Exclusion du système bancaire Swift, plafonnement des prix des produits pétroliers, interdiction d’importer de la vodka ou des diamants: depuis février 2022, la Suisse a repris, par étapes successives, l’essentiel des sanctions adoptées par l’Union européenne (UE) contre la Russie. Récapitulatif.
Quatre jours après l’invasion de l’Ukraine par Moscou en février 2022, Berne se rallie intégralement aux premières mesures européennes. Des sanctions financières visent le président russe Vladimir Poutine, le Premier ministre Mikhaïl Michoustine et le chef de la diplomatie Sergueï Lavrov. Cinq oligarques sont frappés d’interdiction d’entrée. La Suisse soutient également l’exclusion de la Russie du réseau bancaire Swift et étend aux régions de Donetsk et Louhansk l’embargo déjà en vigueur depuis 2014 contre la Crimée. Son espace aérien est fermé aux avions russes.
En mars 2022, le Conseil fédéral reprend l’ensemble des sanctions financières de l’UE et décrète de nouveaux contrôles à l’exportation. Les biens à double usage, civil et militaire, ne peuvent plus être livrés à la Russie. Les exportations liées au raffinage du pétrole, aux secteurs énergétique, aéronautique et spatial sont interdites, tout comme les investissements dans l’énergie russe. Les importations de fer et d’acier sont stoppées et les biens de luxe bannis.
Des avoirs gelés
En avril 2022, Berne applique largement le cinquième paquet européen, comprenant un embargo sur le charbon, le bois et la vodka. Un embargo sur le pétrole brut et certains produits pétroliers suit. Fin avril, 7,5 milliards de francs d’avoirs russes sont gelés en Suisse. En 2023, la Suisse adopte le plafonnement des prix des produits pétroliers russes décidé par l’UE et le G7, puis interdit l’achat d’or russe. Les sanctions sont élargies à des membres de l’armée, à des médias d’Etat et à de nombreuses entreprises. Berne renforce également les mesures contre la Biélorussie afin d’éviter tout contournement et durcit celles visant l’industrie iranienne des drones.
Début 2024, l’interdiction d’importer des diamants russes entre en vigueur, de même que celle concernant la fonte brute et le gaz de pétrole liquéfié. Les listes de personnes et d’entités sanctionnées continuent de s’allonger. En avril, le Parlement refuse toutefois d’adhérer à la task force internationale chargée de traquer les avoirs des oligarques russes, invoquant la préservation de l’indépendance de la Suisse.

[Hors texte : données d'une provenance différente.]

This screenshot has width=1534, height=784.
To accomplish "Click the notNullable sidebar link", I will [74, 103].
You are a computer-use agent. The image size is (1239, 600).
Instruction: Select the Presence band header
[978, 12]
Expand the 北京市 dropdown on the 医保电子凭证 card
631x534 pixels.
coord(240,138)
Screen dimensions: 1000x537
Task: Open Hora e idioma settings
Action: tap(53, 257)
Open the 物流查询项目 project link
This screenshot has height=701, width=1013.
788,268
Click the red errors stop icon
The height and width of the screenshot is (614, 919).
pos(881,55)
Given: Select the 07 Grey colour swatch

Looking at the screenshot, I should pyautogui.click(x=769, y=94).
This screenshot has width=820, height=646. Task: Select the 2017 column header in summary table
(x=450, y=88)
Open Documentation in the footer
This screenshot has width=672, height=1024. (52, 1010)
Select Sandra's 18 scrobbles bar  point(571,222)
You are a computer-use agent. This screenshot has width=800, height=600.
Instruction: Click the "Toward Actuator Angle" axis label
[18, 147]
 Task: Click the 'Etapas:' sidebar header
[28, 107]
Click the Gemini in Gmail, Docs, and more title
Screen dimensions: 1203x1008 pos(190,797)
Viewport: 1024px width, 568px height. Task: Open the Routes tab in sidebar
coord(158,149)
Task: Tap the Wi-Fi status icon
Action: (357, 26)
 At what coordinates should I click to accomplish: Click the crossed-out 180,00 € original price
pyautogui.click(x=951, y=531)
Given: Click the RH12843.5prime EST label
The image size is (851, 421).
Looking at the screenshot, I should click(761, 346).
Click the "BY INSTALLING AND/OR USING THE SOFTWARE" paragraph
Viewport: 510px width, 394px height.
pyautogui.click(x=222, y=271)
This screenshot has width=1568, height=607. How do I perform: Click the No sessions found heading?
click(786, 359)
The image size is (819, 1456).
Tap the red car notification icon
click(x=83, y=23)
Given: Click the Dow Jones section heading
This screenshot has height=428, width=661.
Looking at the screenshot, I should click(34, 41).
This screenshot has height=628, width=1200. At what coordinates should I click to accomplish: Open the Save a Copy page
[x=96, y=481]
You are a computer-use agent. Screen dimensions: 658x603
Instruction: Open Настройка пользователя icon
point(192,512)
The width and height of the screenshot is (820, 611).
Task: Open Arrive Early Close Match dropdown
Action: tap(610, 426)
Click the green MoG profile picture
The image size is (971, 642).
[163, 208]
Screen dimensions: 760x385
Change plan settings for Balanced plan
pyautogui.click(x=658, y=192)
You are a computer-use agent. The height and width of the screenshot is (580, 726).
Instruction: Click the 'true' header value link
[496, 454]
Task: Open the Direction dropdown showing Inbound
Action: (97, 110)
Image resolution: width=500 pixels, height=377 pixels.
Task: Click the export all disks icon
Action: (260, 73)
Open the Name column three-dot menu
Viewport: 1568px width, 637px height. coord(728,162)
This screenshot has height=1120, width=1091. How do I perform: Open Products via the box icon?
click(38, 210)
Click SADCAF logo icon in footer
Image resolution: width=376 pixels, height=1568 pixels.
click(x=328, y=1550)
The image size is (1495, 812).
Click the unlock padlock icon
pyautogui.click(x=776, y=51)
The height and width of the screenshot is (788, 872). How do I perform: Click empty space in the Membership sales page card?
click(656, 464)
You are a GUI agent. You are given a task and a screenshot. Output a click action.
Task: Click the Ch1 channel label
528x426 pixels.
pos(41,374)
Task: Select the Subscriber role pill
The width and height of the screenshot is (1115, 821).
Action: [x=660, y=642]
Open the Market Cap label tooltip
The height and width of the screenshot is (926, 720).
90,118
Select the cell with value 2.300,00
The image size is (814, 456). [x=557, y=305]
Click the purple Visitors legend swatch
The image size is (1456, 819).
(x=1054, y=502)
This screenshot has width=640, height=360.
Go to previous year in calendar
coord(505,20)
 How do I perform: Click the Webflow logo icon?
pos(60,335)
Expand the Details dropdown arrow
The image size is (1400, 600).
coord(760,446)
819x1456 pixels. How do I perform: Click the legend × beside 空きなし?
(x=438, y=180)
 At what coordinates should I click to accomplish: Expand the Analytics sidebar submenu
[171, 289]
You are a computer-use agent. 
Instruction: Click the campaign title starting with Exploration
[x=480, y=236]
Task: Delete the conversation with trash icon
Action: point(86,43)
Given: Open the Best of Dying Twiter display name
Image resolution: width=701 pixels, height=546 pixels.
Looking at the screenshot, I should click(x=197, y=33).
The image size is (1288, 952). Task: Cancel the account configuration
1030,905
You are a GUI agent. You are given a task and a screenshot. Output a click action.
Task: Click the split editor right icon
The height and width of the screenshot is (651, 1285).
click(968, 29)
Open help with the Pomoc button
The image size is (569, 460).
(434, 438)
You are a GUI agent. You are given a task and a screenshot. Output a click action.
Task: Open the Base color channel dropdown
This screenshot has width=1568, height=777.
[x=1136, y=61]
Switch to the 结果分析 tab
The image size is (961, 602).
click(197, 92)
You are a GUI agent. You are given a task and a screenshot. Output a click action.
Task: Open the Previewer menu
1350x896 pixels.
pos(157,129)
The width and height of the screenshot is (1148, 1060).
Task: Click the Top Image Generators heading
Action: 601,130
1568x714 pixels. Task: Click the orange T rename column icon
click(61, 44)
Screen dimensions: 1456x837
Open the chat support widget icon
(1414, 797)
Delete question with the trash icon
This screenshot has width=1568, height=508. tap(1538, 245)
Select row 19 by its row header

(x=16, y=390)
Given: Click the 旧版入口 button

A l’été 2024, de nouvelles sanctions visent la plateforme pro-russe Voice of Europe, accusée de campagnes de désinformation. Plus de 2200 personnes, entreprises et organisations figurent alors sur la liste suisse. Le Secrétariat d’Etat à l’économie (Seco) ouvre des dizaines de procédures pour violations des sanctions. En 2025, la Suisse poursuit son alignement sur les 15e et 16e paquets européens. Elle interdit notamment la reconnaissance de certaines décisions judiciaires russes concernant des litiges avec des entreprises suisses. Les exportations de minerais de chrome et de logiciels pour le secteur énergétique sont proscrites. Des dizaines de personnes, d’entreprises et de navires supplémentaires sont sanctionnées.
Eviter les contournements
A l’été 2025, Berne cible la «flotte fantôme» russe et abaisse, en coordination avec l’UE, le plafond du prix du pétrole brut russe à 47,60 dollars le baril. Elle introduit aussi une interdiction d’importer des produits pétroliers raffinés à partir de brut russe dans des pays tiers. En avril 2025, 7,4 milliards de francs d'avoirs liés à des personnes et entités sanctionnées sont gelés en Suisse, auxquels s’ajoutent 7,45 milliards appartenant à la Banque centrale russe. Au total, 1859 personnes et 541 entreprises figurent sur la liste noire suisse.
En octobre 2025, la Suisse applique une nouvelle série de restrictions industrielles et militaires issues du 18e paquet européen, tout en renonçant à sanctionner deux banques régionales chinoises visées par l’UE. Elle renforce en revanche la lutte contre les contournements via des Etats tiers. Pour février 2026, l’Union européenne prépare un 20ème paquet de sanctions, incluant notamment une interdiction étendue des services maritimes liés au transport de pétrole russe, à l’occasion du quatrième anniversaire de l’invasion à grande échelle de l’Ukraine.